Online travel sites like Priceline, Kayak and Booking.com rang out 2024 on a high note, according to quarterly earnings reported by parent company Booking Holdings on Thursday. The strong results followed better-than-expected readings from Expedia and Airbnb earlier this month.
Travel saw healthy growth last year, with airline and cruise bookings hitting new all-time highs, and industry groups expect bookings to push higher yet in 2025. Though the new administration has brought a bit of turbulence.
The days of post-pandemic “revenge travel,” when bookings were growing at double-digit rates, might be over. “But the ghost of revenge travel, the spirit of revenge travel, lives on,” said Seth Borko, director of research for travel news site Skift.
He said people seem to have come out of the pandemic with travel as a higher priority. A recent Skift global survey found consumers were most excited to spend discretionary income on travel.
“What we think we’re seeing, both short term and long term, is travel as an identity, right? And experiences as an identity,” he said.
But as we saw in Friday’s consumer sentiment survey, buyers might be feeling a bit unsettled. That could be affecting travel plans for May and June, said analyst Patrick Scholes at Truist Securities.
“The bookings are kind of mediocre. They’re not going down, but they’re not, you know, they’re not exactly on fire either,” he said.
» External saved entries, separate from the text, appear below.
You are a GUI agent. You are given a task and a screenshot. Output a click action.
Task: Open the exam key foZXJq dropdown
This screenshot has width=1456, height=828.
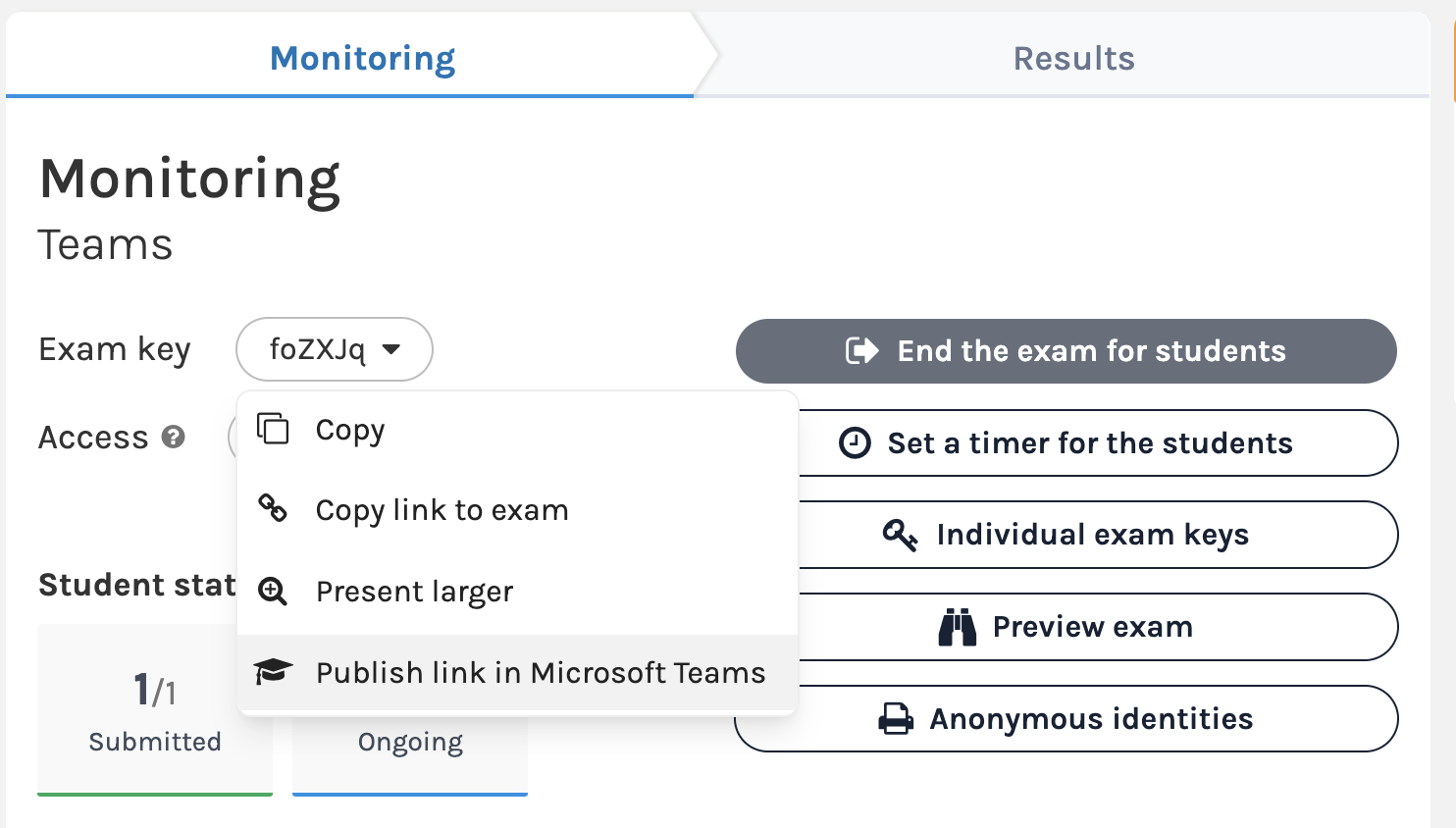[x=334, y=349]
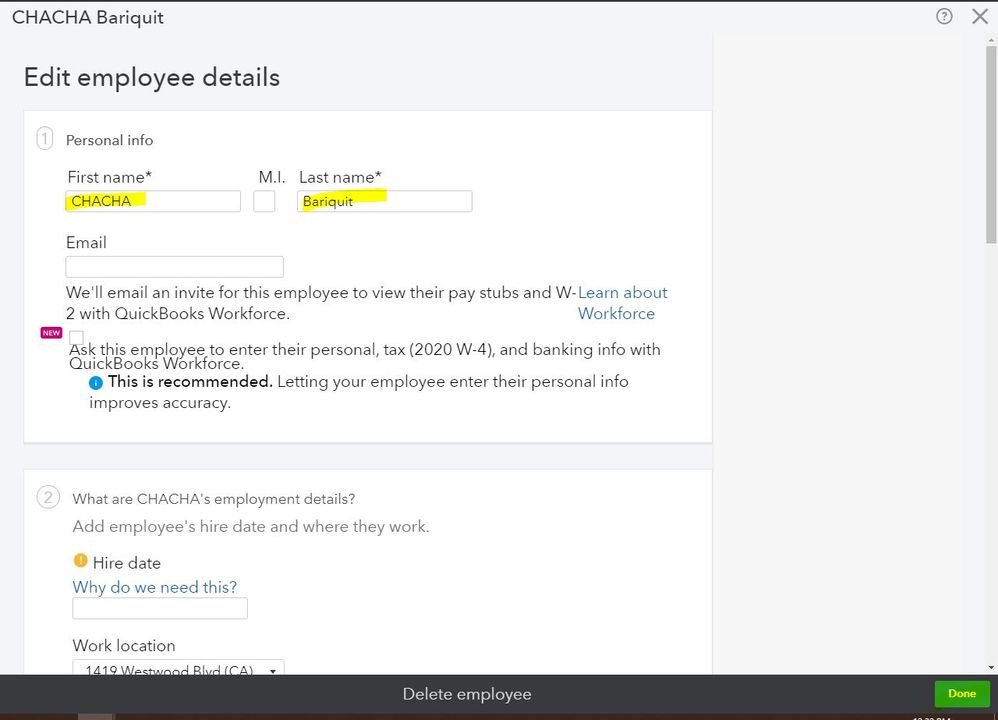Click the Email input field
Viewport: 998px width, 720px height.
[174, 267]
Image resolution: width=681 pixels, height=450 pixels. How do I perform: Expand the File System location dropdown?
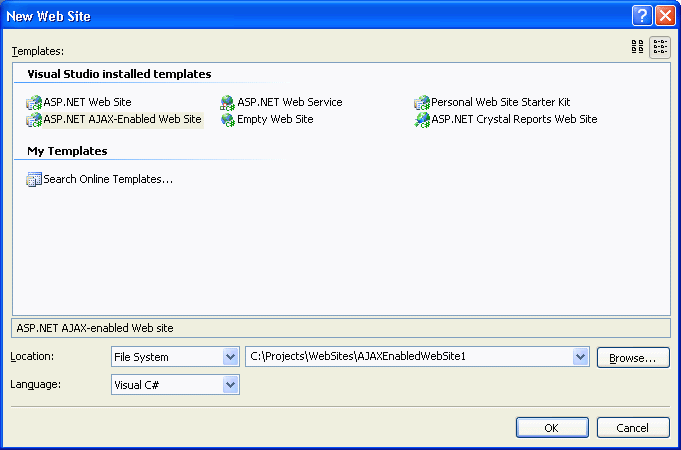click(230, 357)
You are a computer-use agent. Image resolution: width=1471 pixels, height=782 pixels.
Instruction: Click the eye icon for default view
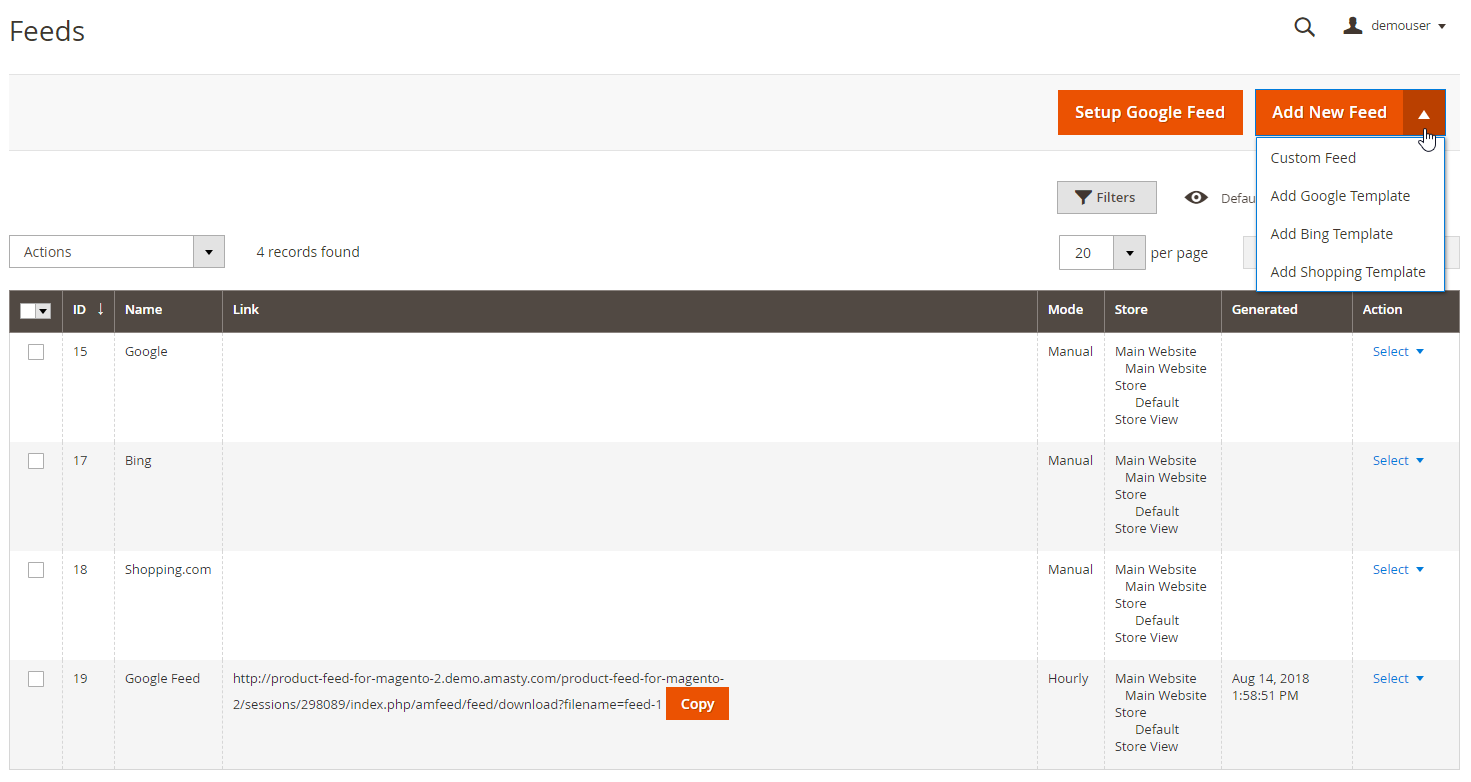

Scholes said tariffs could have a direct effect on travel because they affect exchange rates. A stronger dollar would be good for U.S. travelers internationally. But foreign tourists’ money won’t go as far here.
“One thing that’s interesting we’re watching very closely is inbound Canadian to the United States,” he said.
Typically the U.S. gets its highest number of foreign tourists from Canada, followed by Mexico.
Flyers are also voicing concerns about safety, said Jay Sorensen, an airline consultant. There have been several high-profile air travel incidents in recent weeks.
“Of course, it’s still safe to fly. But then you add to it the whole disruption that the Trump administration is creating in terms of the FAA, so that begins to magnify itself a little bit in terms of perhaps a hesitation for some,” he said.
The new government recently cut hundreds of jobs at the Federal Aviation Administration, but stipulated that air traffic controllers and other safety personnel would not be affected.